L’idée de guerre entre à nouveau en résonnance avec quelque chose d’audible en nous, interfère nos inquiétudes. Nous en étions restés à des commémorations, à du souvenir, à l’horreur d’un passé pédagogique qui nous disait « plus jamais ça ».
Il faut nous reconstruire une représentation à la guerre, déplacée avec un réalisme saisissant, pendant un court instant, sur les écrans de nos consoles : elle était devenue un jeu d’où le sang gicle, ou les corps souffrent, une horreur virtuelle, bien confortable.
Alors, c’est ça la guerre, des territoires ou des gens peuvent mourir à tout moment à la seule faute d’habiter là ou de passer par là. Elle désigne une revendication territoriale, poussée jusqu’à son paroxysme. Ici, c’est à moi avec mes hiérarchies, mes valeurs, mes allégeances et mes serfs.
Sans réduire le phénomène à une simplicité naïve, on peut néanmoins constater que la mondialisation heureuse, un monde sans frontières traversé par les réseaux et les jets relève de l’échec total et de la poussée suicidaire. La planète ouverte, l’endroit de nulle part, sans intériorité, c’est la porte ouverte à la loi du plus fort et du plus violent, du dépeceur sans scrupule. C’est lui d’ailleurs qui vend les armes et les distribue. Son désordre justifie tous les arbitraires les plus exotiques. Quand la main invisible du marché devient la main invisible de l’horreur universelle. Ce marché est captif et ses capacités de développement sont incommensurables, l’irruption inévitable des armes à feux dans les espaces de colère le traduit.
L’équilibre de la terreur nucléaire déplace un conflit binaire vers une accumulation de violences localisées, jamais vraiment soldées et ce sera ainsi tant que ça fera marcher le commerce.

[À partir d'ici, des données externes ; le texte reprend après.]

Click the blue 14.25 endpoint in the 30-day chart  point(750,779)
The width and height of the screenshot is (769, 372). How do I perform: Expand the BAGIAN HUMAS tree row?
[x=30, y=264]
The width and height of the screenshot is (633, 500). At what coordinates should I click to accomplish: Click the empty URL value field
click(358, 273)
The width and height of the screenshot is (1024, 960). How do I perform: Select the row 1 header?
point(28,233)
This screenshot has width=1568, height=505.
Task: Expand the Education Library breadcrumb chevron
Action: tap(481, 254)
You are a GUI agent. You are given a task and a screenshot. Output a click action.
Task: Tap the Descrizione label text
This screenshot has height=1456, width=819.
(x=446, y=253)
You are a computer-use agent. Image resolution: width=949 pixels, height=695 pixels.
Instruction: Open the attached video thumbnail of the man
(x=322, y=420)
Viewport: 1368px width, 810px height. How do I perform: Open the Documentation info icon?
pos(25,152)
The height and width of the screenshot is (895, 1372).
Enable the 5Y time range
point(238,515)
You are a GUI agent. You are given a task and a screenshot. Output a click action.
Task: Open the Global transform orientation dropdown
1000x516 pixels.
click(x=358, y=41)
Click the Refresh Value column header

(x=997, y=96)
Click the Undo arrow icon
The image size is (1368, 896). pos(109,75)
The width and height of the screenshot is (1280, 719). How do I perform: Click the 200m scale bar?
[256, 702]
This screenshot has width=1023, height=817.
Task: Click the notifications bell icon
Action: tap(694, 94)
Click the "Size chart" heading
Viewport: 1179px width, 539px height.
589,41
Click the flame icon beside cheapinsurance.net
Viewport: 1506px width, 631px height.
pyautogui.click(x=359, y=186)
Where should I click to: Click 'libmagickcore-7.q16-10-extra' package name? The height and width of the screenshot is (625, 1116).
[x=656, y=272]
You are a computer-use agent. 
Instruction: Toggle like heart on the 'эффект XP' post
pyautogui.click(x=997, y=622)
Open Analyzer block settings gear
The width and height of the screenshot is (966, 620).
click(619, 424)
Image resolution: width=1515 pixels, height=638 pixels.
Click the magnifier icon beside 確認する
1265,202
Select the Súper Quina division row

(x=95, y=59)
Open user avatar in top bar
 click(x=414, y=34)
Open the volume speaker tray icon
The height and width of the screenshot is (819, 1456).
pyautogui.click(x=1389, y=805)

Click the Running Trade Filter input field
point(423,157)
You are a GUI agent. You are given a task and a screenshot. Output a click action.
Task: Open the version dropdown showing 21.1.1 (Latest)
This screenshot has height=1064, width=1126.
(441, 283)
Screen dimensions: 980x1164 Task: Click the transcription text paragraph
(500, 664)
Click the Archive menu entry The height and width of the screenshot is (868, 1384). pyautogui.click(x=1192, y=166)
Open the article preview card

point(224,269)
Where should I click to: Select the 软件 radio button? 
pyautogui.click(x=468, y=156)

Preuve de notre sidération, nous sommes incapables de reconnaitre les résistances que nous nommons sous le chapeau universel de terrorisme, le butin commode de notre tranquillité. Je veux dire par là qu’on a le droit de défendre sa tranquillité, mais en veillant à celle des autres. Notre tranquillité contre celle des autres, c’est une déclaration de guerre.
Il y a de quoi être inquiet : la déshérence des États, l’affaiblissement de l’ONU, la concentration des pouvoirs entre les puissants attaquent la démocratie et le dialogue possible. On arrive à un point critique ou la parole et la négociation deviennent comme des fardeaux qui pèsent.
Il faudra être fort pour les combattants de la liberté et de l’honneur d’échapper aux systèmes de surveillance généralisée. Les nouvelles résistances auront du mal à être visibles et discrètes, l’historique des recherches, les écoutes et les prélèvements ADN seront passés par là.
La guerre n’est pas loin tant elle nous touche au plus profond les menaces que nous ressentons au quotidien. Confusément, un malaise imperceptible nous convainc que notre intégrité est attaquée, que nos vies sont en jeu. Nous nous faisons à cette fatalité ; une concordance, une logique prennent forme entre notre dedans et notre dehors. D’une manière certaine, on nous y prépare, le sens de notre existence, concentré dans l’instant d’une ordalie, un héroïsme de fuite.
Aussi, étrangement, en ce mois de juillet, il faut se souvenir du cri de Jean Jaurès, à la veille d’une boucherie qui allait précipiter des millions d’hommes à l’abattoir. Dire la réalité des choses, désigner les vrais responsables, défendre la paix des hommes, nous devrions rendre visite à Jaurès.